> Items from a dataset
· · · · ·

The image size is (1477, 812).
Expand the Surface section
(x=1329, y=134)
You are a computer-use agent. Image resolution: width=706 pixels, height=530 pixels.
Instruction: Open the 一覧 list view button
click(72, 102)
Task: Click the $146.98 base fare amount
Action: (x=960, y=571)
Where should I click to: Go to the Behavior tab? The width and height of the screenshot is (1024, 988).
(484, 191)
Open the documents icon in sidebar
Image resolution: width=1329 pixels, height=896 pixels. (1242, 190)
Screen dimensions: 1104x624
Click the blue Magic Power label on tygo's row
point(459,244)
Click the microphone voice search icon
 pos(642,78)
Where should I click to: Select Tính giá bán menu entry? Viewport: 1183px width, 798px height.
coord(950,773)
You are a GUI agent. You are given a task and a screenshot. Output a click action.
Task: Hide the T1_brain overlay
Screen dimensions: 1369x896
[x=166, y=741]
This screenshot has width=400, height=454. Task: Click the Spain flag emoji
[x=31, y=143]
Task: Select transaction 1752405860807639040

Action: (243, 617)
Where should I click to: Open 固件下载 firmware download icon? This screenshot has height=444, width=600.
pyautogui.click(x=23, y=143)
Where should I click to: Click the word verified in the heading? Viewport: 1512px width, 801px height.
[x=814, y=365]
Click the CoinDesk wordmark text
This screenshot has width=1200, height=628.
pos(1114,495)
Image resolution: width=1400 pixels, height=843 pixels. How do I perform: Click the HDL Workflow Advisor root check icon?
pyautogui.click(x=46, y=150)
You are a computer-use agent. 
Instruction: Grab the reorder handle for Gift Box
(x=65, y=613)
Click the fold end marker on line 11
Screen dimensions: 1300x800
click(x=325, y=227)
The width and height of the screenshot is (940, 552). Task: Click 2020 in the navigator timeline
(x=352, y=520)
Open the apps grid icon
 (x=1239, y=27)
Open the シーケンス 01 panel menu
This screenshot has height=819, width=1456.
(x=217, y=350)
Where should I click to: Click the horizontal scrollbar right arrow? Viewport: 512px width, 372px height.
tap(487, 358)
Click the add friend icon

· · · · ·

Reproduce the data above line for line without changing anything.

> Output of the exercise
The image size is (1477, 812).
Expand the Surface section
(x=1329, y=134)
You are a computer-use agent. Image resolution: width=706 pixels, height=530 pixels.
Instruction: Open the 一覧 list view button
click(72, 102)
Task: Click the $146.98 base fare amount
Action: (x=960, y=571)
Where should I click to: Go to the Behavior tab? The width and height of the screenshot is (1024, 988).
(484, 191)
Open the documents icon in sidebar
Image resolution: width=1329 pixels, height=896 pixels. (1242, 190)
Screen dimensions: 1104x624
Click the blue Magic Power label on tygo's row
point(459,244)
Click the microphone voice search icon
 pos(642,78)
Where should I click to: Select Tính giá bán menu entry? Viewport: 1183px width, 798px height.
coord(950,773)
You are a GUI agent. You are given a task and a screenshot. Output a click action.
Task: Hide the T1_brain overlay
Screen dimensions: 1369x896
[x=166, y=741]
This screenshot has width=400, height=454. Task: Click the Spain flag emoji
[x=31, y=143]
Task: Select transaction 1752405860807639040

Action: (243, 617)
Where should I click to: Open 固件下载 firmware download icon? This screenshot has height=444, width=600.
pyautogui.click(x=23, y=143)
Where should I click to: Click the word verified in the heading? Viewport: 1512px width, 801px height.
[x=814, y=365]
Click the CoinDesk wordmark text
This screenshot has width=1200, height=628.
pos(1114,495)
Image resolution: width=1400 pixels, height=843 pixels. How do I perform: Click the HDL Workflow Advisor root check icon?
pyautogui.click(x=46, y=150)
You are a computer-use agent. 
Instruction: Grab the reorder handle for Gift Box
(x=65, y=613)
Click the fold end marker on line 11
Screen dimensions: 1300x800
click(x=325, y=227)
The width and height of the screenshot is (940, 552). Task: Click 2020 in the navigator timeline
(x=352, y=520)
Open the apps grid icon
 (x=1239, y=27)
Open the シーケンス 01 panel menu
This screenshot has height=819, width=1456.
(x=217, y=350)
Where should I click to: Click the horizontal scrollbar right arrow? Viewport: 512px width, 372px height.
tap(487, 358)
Click the add friend icon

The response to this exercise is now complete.